**Brief**
All entries are to be given again verbatim.

**Records shown**
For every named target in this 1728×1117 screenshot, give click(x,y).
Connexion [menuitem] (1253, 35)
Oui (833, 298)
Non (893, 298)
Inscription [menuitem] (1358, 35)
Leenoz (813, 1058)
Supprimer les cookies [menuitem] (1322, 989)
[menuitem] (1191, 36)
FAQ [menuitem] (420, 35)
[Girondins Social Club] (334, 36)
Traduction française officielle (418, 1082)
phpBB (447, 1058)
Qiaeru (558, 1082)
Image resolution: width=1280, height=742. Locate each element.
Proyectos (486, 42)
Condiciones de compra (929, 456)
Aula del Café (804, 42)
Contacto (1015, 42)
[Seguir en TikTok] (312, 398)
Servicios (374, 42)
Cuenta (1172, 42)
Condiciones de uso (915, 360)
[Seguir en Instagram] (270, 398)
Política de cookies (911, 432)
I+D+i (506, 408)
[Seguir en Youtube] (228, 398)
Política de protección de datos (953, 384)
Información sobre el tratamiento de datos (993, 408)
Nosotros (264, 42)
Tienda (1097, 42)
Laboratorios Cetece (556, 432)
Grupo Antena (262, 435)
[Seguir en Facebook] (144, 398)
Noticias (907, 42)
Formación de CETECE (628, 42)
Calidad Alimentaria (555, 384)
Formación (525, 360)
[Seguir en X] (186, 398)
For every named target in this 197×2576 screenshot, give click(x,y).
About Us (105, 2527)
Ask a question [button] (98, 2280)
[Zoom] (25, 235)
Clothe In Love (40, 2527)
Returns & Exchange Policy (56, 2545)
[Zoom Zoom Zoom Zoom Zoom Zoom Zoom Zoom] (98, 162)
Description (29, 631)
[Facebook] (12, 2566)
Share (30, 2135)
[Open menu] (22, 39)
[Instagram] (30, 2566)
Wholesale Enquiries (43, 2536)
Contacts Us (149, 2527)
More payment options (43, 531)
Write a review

**Result of the task**
For every named target in this 1728×1117 screenshot, give click(x,y).
Connexion [menuitem] (1253, 35)
Oui (833, 298)
Non (893, 298)
Inscription [menuitem] (1358, 35)
Leenoz (813, 1058)
Supprimer les cookies [menuitem] (1322, 989)
[menuitem] (1191, 36)
FAQ [menuitem] (420, 35)
[Girondins Social Club] (334, 36)
Traduction française officielle (418, 1082)
phpBB (447, 1058)
Qiaeru (558, 1082)
Image resolution: width=1280, height=742. Locate each element.
Proyectos (486, 42)
Condiciones de compra (929, 456)
Aula del Café (804, 42)
Contacto (1015, 42)
[Seguir en TikTok] (312, 398)
Servicios (374, 42)
Cuenta (1172, 42)
Condiciones de uso (915, 360)
[Seguir en Instagram] (270, 398)
Política de cookies (911, 432)
I+D+i (506, 408)
[Seguir en Youtube] (228, 398)
Política de protección de datos (953, 384)
Información sobre el tratamiento de datos (993, 408)
Nosotros (264, 42)
Tienda (1097, 42)
Laboratorios Cetece (556, 432)
Grupo Antena (262, 435)
[Seguir en Facebook] (144, 398)
Noticias (907, 42)
Formación de CETECE (628, 42)
Calidad Alimentaria (555, 384)
Formación (525, 360)
[Seguir en X] (186, 398)
For every named target in this 197×2576 screenshot, give click(x,y).
About Us (105, 2527)
Ask a question [button] (98, 2280)
[Zoom] (25, 235)
Clothe In Love (40, 2527)
Returns & Exchange Policy (56, 2545)
[Zoom Zoom Zoom Zoom Zoom Zoom Zoom Zoom] (98, 162)
Description (29, 631)
[Facebook] (12, 2566)
Share (30, 2135)
[Open menu] (22, 39)
[Instagram] (30, 2566)
Wholesale Enquiries (43, 2536)
Contacts Us (149, 2527)
More payment options (43, 531)
Write a review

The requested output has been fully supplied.